▸ **What you have to do**
The essay about hiding dyslexia names things a person growing up with dyslexia learns to do. List every one of them.

[Document text — start]

Hiding in Plain Sight

Hiding in Plain Sight

Divergents Lifestyle Editor, Alethia Smith describes the incredible effort required to hide her dyslexia from her peers.

by Althea Smith

Growing up with dyslexia, you learn fairly quickly to blend in. You learn to make yourself smaller. Quieter. You learn to suppress your big personality, to act shy, to be introverted. All in the hope that you will not be singled out.


I had hiding down to a science as I divvied out everyone’s respective roles. For instance, in the case of my parents, I instructed them about to whom they could and could not divulge my secret. It was okay to tell my Sunday School teacher, but not my friends’ parents. In my young mind, I knew, instinctively, that in order to avoid being called on to read in front of the other children, the teacher would need to know and be prepared beforehand. My parents would always end the encounter with “Alethia would not like this shared with anyone else.” I didn’t want my friend’s parents to know because I didn’t trust that they would keep my secret from their children.


With a lot of trial and error, I devised a plan to conduct myself in uncomfortable situations. The way I saw it, I had two choices. I could lie or I could stay quiet. My grandmother advised me to stay quiet. She would quote Abraham Lincoln: “It is better to remain silent and be thought a fool than to speak and remove all doubt”. I know this may seem harsh, but my grandmother was born in the 1920’s as an African-American woman in America, who struggled with reading herself. Her accumulation of 70 years of life in this country had led to her expressing this – her tried and true advice. It was given in love and has served me well through the years. But so has lying. For instance: “I’m so sorry I can’t read today. I forgot my reading glasses at home.” Or I’d excuse myself to go to the restroom, when it was getting close to my turn to read.

[Document text — finish]
[Information shown — start]

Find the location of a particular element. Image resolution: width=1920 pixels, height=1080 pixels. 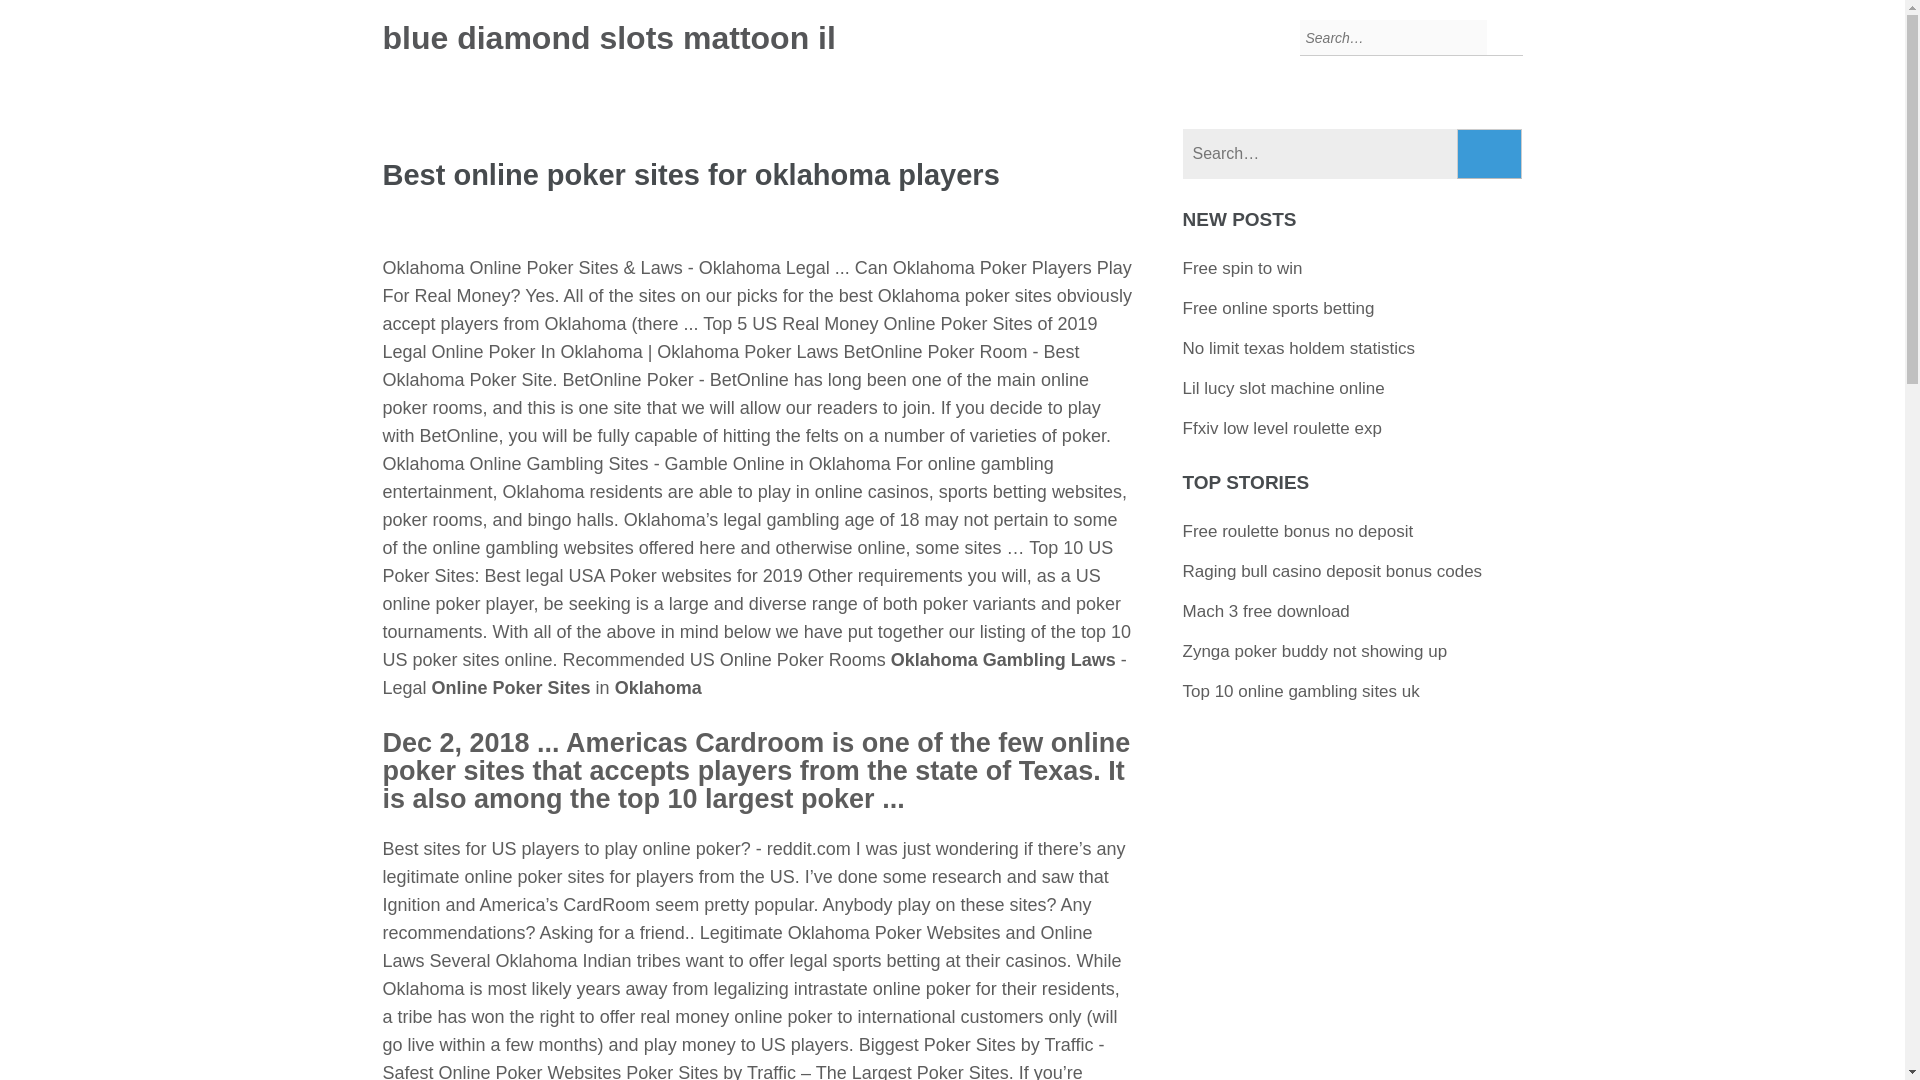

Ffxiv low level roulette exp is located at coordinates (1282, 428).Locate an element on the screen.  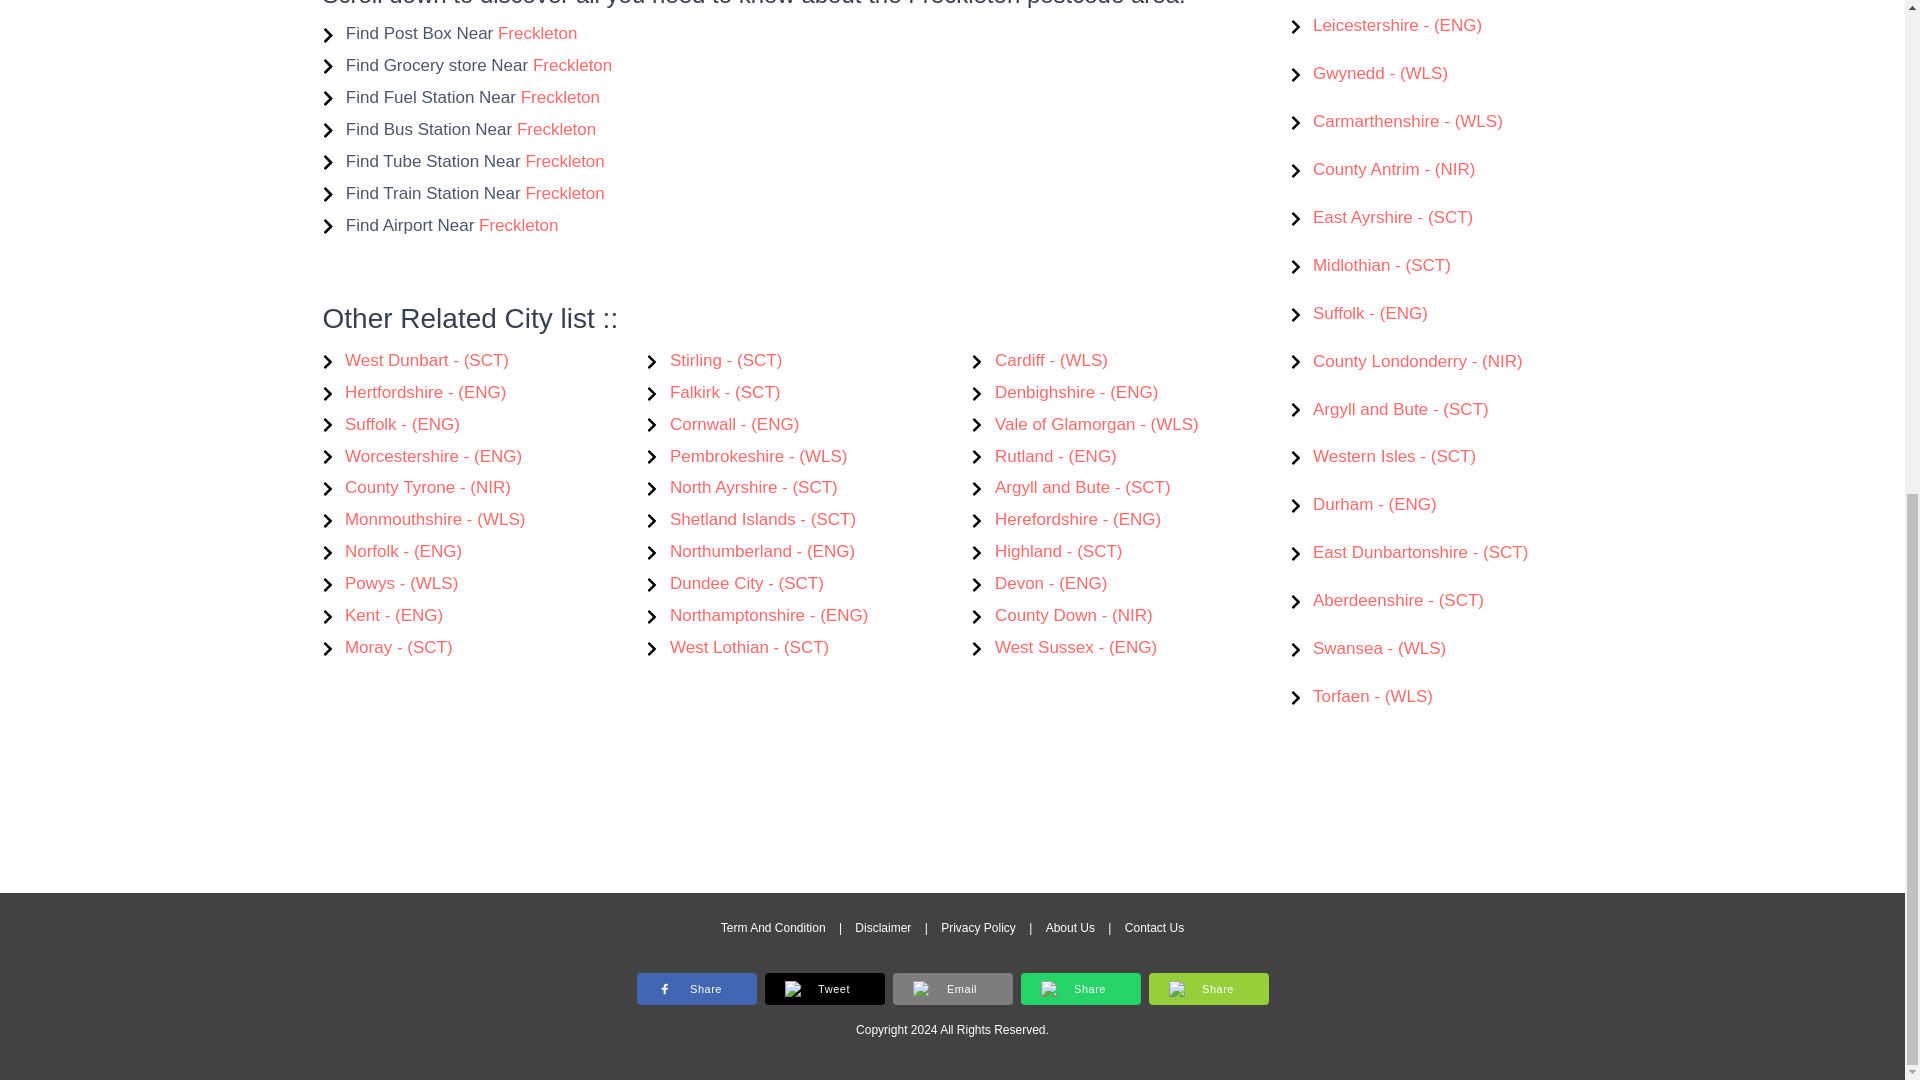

[Information shown — finish]
[Information shown — start]

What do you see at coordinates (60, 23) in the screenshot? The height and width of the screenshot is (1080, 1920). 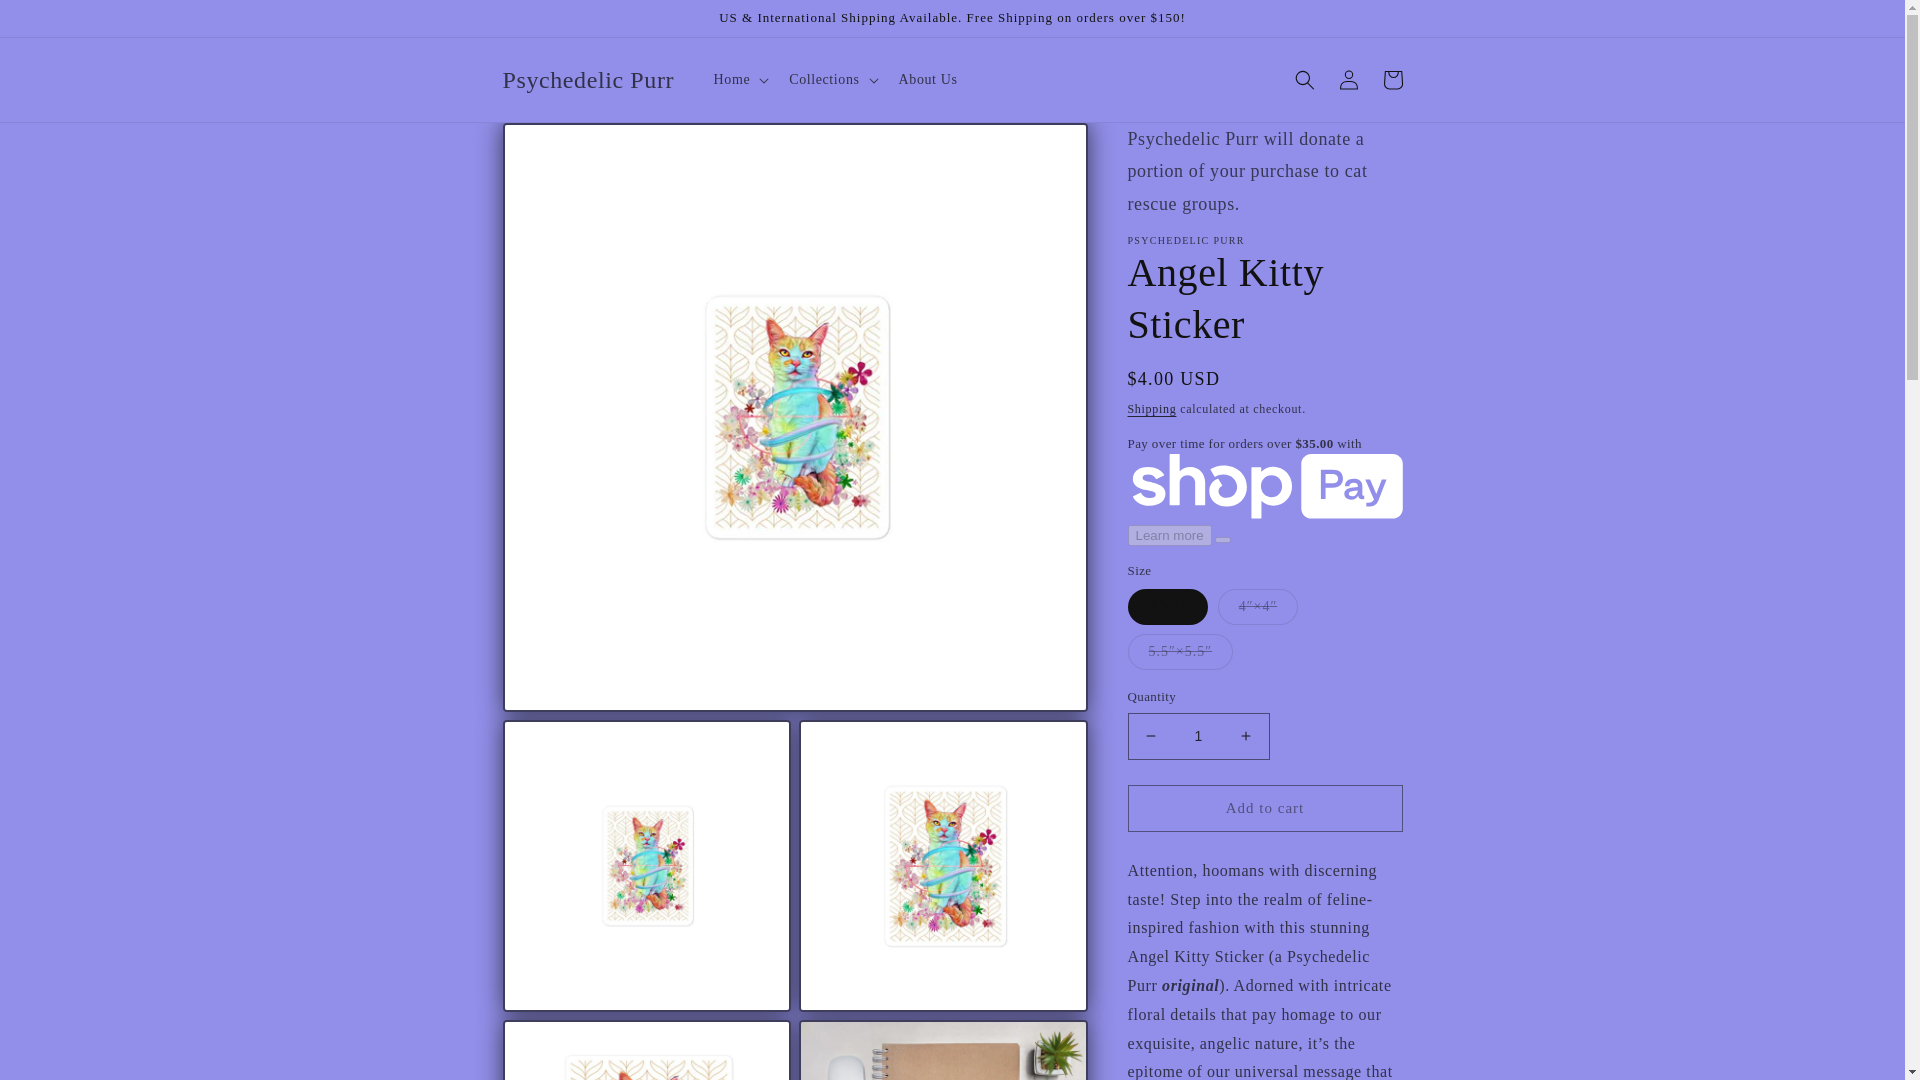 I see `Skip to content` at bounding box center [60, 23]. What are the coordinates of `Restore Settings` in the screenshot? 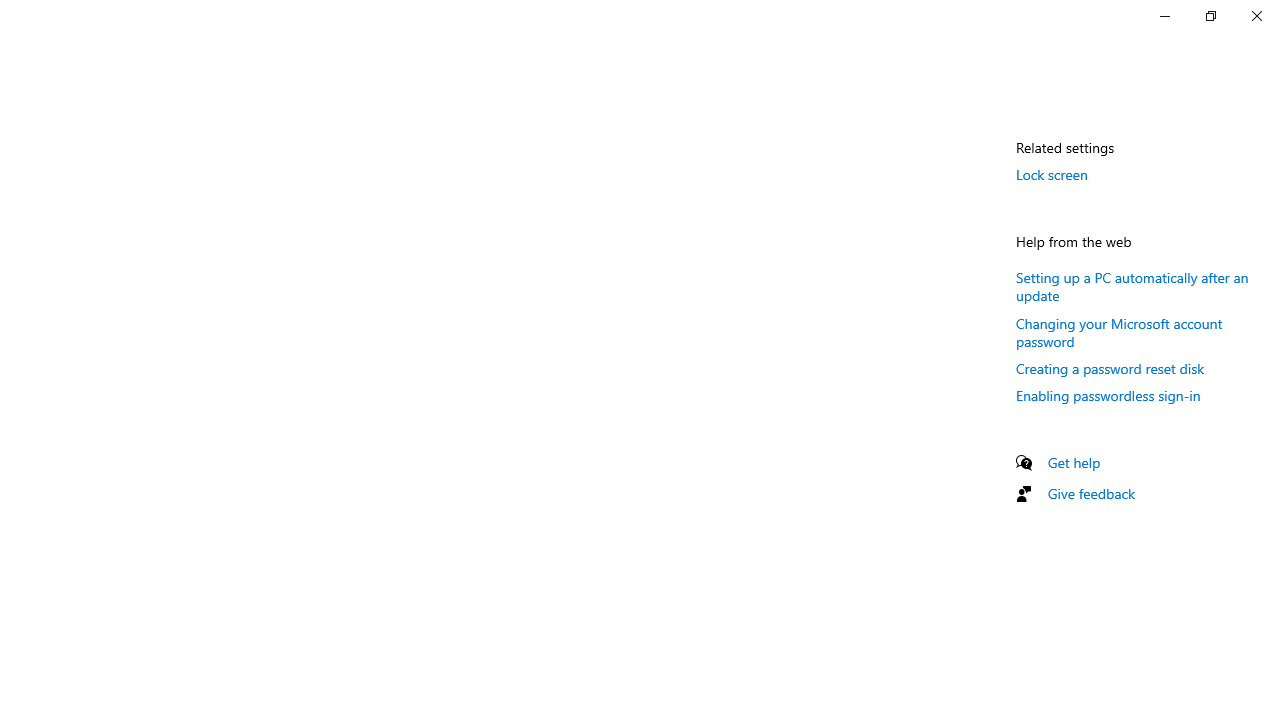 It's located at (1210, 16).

[Information shown — finish]

▸ **Finished exercise**
- Blend in
- Make yourself smaller
- Make yourself quieter
- Suppress your big personality
- Act shy
- Be introverted